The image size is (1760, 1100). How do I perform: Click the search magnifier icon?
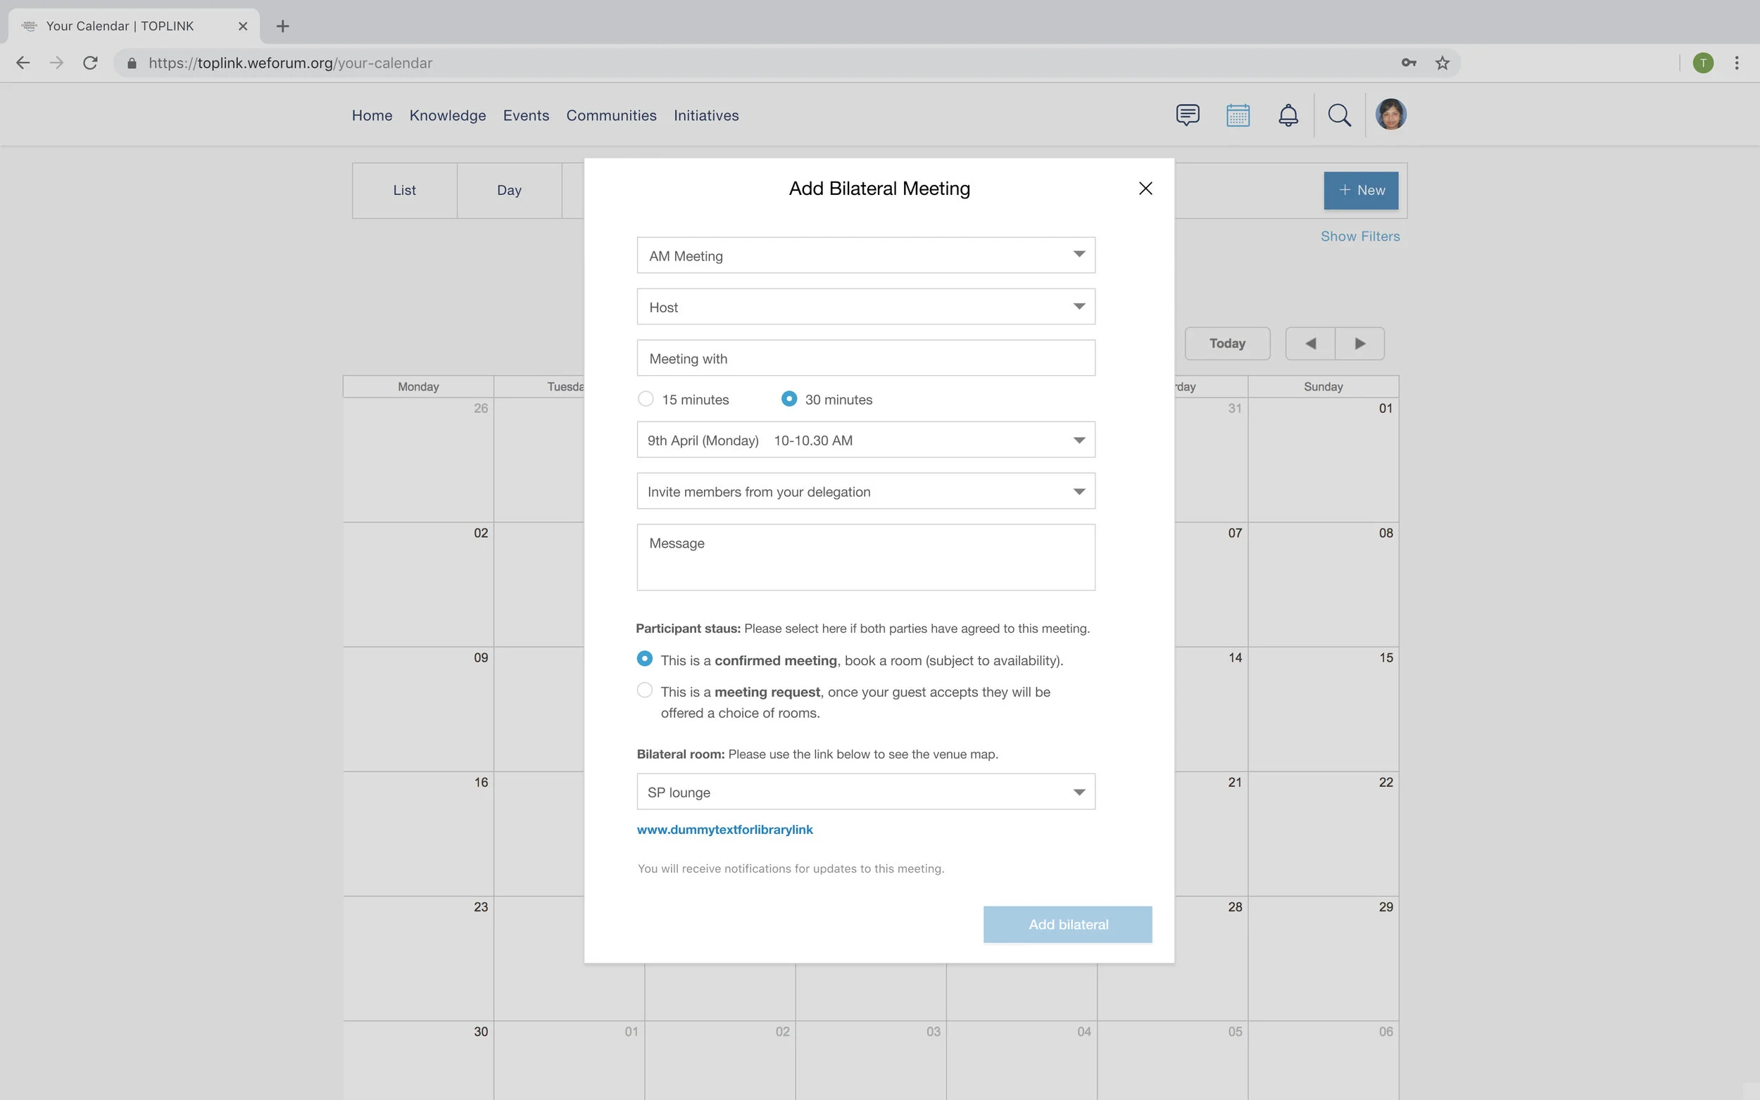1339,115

--

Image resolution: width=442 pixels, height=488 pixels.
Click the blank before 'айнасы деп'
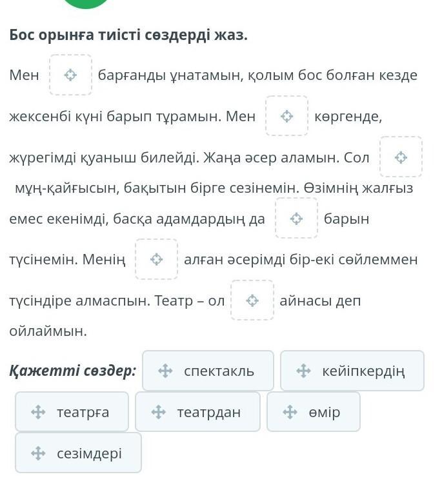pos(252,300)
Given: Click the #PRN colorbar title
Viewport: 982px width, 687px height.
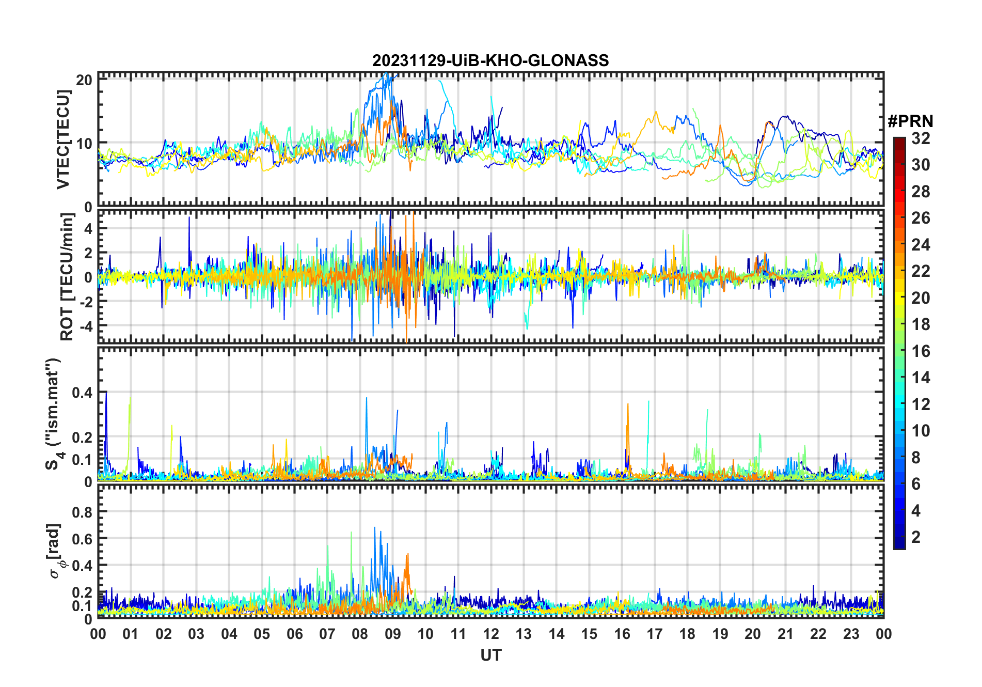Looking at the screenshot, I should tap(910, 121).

| Exercise brief |
Update the rows starting with the line with "Image resolution: width=442" and going on through the line with "Looking at the": replace "colorbar title" with "color scale title" and keep everything else unchanged. Give only those lines, without the pictures.

| Complete answer |
Image resolution: width=442 pixels, height=488 pixels.
Click the blank before 'айнасы деп'
pos(252,300)
Given: Click the #PRN color scale title
Viewport: 982px width, 687px height.
Looking at the screenshot, I should tap(910, 121).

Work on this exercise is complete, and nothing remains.